** PROBLEM DETAILS **
Retype each line below precisely.

** Stored records **

------------------------------------------------------------

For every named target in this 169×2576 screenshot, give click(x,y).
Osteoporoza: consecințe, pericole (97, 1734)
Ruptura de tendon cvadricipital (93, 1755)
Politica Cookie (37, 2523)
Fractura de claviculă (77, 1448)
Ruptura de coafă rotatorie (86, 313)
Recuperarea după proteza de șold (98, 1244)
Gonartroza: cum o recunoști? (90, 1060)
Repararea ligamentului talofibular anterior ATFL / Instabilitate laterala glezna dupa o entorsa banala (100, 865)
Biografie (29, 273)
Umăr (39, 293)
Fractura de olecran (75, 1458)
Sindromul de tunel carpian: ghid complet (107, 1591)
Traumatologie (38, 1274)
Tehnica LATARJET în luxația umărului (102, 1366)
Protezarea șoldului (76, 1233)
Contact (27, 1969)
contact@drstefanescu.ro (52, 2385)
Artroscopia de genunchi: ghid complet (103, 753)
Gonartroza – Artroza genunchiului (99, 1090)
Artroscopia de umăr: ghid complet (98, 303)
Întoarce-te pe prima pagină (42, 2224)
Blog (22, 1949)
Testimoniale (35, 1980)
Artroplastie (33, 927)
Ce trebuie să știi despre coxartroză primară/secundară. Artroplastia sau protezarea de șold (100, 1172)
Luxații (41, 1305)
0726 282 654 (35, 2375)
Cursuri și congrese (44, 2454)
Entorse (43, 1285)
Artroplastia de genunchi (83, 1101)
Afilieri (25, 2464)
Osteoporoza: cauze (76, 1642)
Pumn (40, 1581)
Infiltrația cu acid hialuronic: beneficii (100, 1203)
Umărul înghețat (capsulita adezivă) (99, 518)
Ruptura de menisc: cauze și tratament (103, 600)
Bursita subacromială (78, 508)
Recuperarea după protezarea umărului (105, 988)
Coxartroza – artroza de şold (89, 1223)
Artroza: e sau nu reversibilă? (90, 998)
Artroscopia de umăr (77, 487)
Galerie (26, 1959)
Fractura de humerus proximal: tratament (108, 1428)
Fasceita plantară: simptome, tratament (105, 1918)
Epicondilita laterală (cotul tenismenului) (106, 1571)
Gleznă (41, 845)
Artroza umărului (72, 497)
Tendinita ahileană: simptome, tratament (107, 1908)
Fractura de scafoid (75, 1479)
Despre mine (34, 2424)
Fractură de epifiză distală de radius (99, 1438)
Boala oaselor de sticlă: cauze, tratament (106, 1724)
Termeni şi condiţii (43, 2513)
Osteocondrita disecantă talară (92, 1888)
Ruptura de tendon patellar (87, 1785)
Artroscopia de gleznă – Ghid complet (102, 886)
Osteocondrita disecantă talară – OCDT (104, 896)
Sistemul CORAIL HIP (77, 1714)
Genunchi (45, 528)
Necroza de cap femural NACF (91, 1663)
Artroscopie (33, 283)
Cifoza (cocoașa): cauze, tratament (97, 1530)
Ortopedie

------------------------------------------------------------

** EXERCISE SOLUTION **
For every named target in this 169×2576 screenshot, give click(x,y).
Osteoporoza: consecințe, pericole (97, 1734)
Ruptura de tendon cvadricipital (93, 1755)
Politica Cookie (37, 2523)
Fractura de claviculă (77, 1448)
Ruptura de coafă rotatorie (86, 313)
Recuperarea după proteza de șold (98, 1244)
Gonartroza: cum o recunoști? (90, 1060)
Repararea ligamentului talofibular anterior ATFL / Instabilitate laterala glezna dupa o entorsa banala (100, 865)
Biografie (29, 273)
Umăr (39, 293)
Fractura de olecran (75, 1458)
Sindromul de tunel carpian: ghid complet (107, 1591)
Traumatologie (38, 1274)
Tehnica LATARJET în luxația umărului (102, 1366)
Protezarea șoldului (76, 1233)
Contact (27, 1969)
contact@drstefanescu.ro (52, 2385)
Artroscopia de genunchi: ghid complet (103, 753)
Gonartroza – Artroza genunchiului (99, 1090)
Artroscopia de umăr: ghid complet (98, 303)
Întoarce-te pe prima pagină (42, 2224)
Blog (22, 1949)
Testimoniale (35, 1980)
Artroplastie (33, 927)
Ce trebuie să știi despre coxartroză primară/secundară. Artroplastia sau protezarea de șold (100, 1172)
Luxații (41, 1305)
0726 282 654 (35, 2375)
Cursuri și congrese (44, 2454)
Entorse (43, 1285)
Artroplastia de genunchi (83, 1101)
Afilieri (25, 2464)
Osteoporoza: cauze (76, 1642)
Pumn (40, 1581)
Infiltrația cu acid hialuronic: beneficii (100, 1203)
Umărul înghețat (capsulita adezivă) (99, 518)
Ruptura de menisc: cauze și tratament (103, 600)
Bursita subacromială (78, 508)
Recuperarea după protezarea umărului (105, 988)
Coxartroza – artroza de şold (89, 1223)
Artroza: e sau nu reversibilă? (90, 998)
Artroscopia de umăr (77, 487)
Galerie (26, 1959)
Fractura de humerus proximal: tratament (108, 1428)
Fasceita plantară: simptome, tratament (105, 1918)
Epicondilita laterală (cotul tenismenului) (106, 1571)
Gleznă (41, 845)
Artroza umărului (72, 497)
Tendinita ahileană: simptome, tratament (107, 1908)
Fractura de scafoid (75, 1479)
Despre mine (34, 2424)
Fractură de epifiză distală de radius (99, 1438)
Boala oaselor de sticlă: cauze, tratament (106, 1724)
Termeni şi condiţii (43, 2513)
Osteocondrita disecantă talară (92, 1888)
Ruptura de tendon patellar (87, 1785)
Artroscopia de gleznă – Ghid complet (102, 886)
Osteocondrita disecantă talară – OCDT (104, 896)
Sistemul CORAIL HIP (77, 1714)
Genunchi (45, 528)
Necroza de cap femural NACF (91, 1663)
Artroscopie (33, 283)
Cifoza (cocoașa): cauze, tratament (97, 1530)
Ortopedie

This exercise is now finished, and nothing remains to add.